Further, a photonic crystal and a diffraction grating disclosed in Patent Document 1 spatially modulate a phase of incident light by surface concavities and convexities. The magnitude of phase modulation increases in proportion to a difference in refractive index between a surface structure and air and a height of the surface concavities and convexities.

When a cylindrical photonic crystal is formed on a surface of a light guiding plate by an injection molding method, etc., a refractive index of a cylinder becomes equal to that of a waveguide (or substrate). In this case, when an aspect ratio, which is a ratio of a diameter to a height of the cylinder, is not greater than about 2, luminance of a projected image is insufficient. When the photonic crystal of Patent Document 1 is used without change on a plastic substrate, the aspect ratio of the concave-convex pattern transferred to the surface of the light guiding plate is large, and formation is difficult using plastic molding technology having a proven track record such as the injection molding method.
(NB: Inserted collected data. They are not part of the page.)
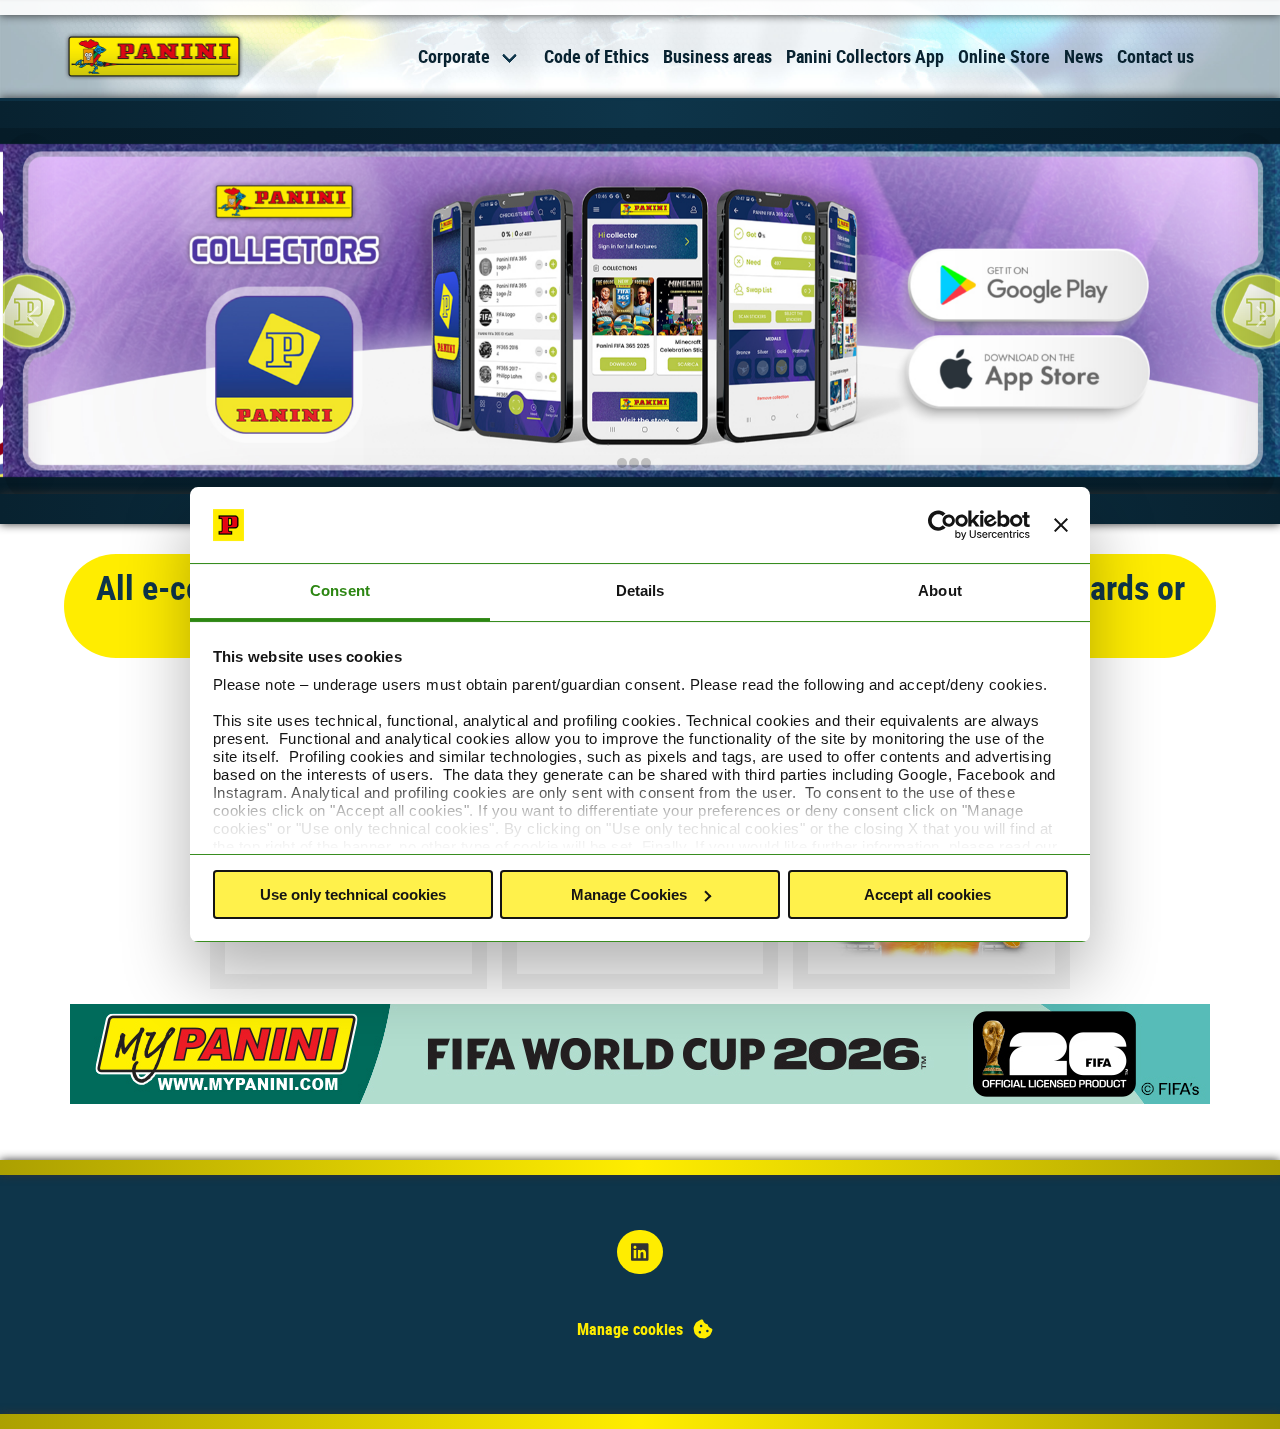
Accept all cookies (927, 894)
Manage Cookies (629, 894)
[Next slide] (1250, 316)
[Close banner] (1061, 525)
In the present embodiment, a diffraction grating of a two-dimensional mesh-like pattern is used as the emission diffraction grating 102. In this way, it is possible to reduce the aspect ratio of the concave-convex pattern transferred to the surface of the light guiding plate, and to provide the light guiding plate using plastic molding technology having a proven track record such as the injection molding method. In the present embodiment, the description will proceed with a coordinate system in which an optical axis is taken as a Z-axis, and an XY-plane is taken as the surface of the light guiding plate.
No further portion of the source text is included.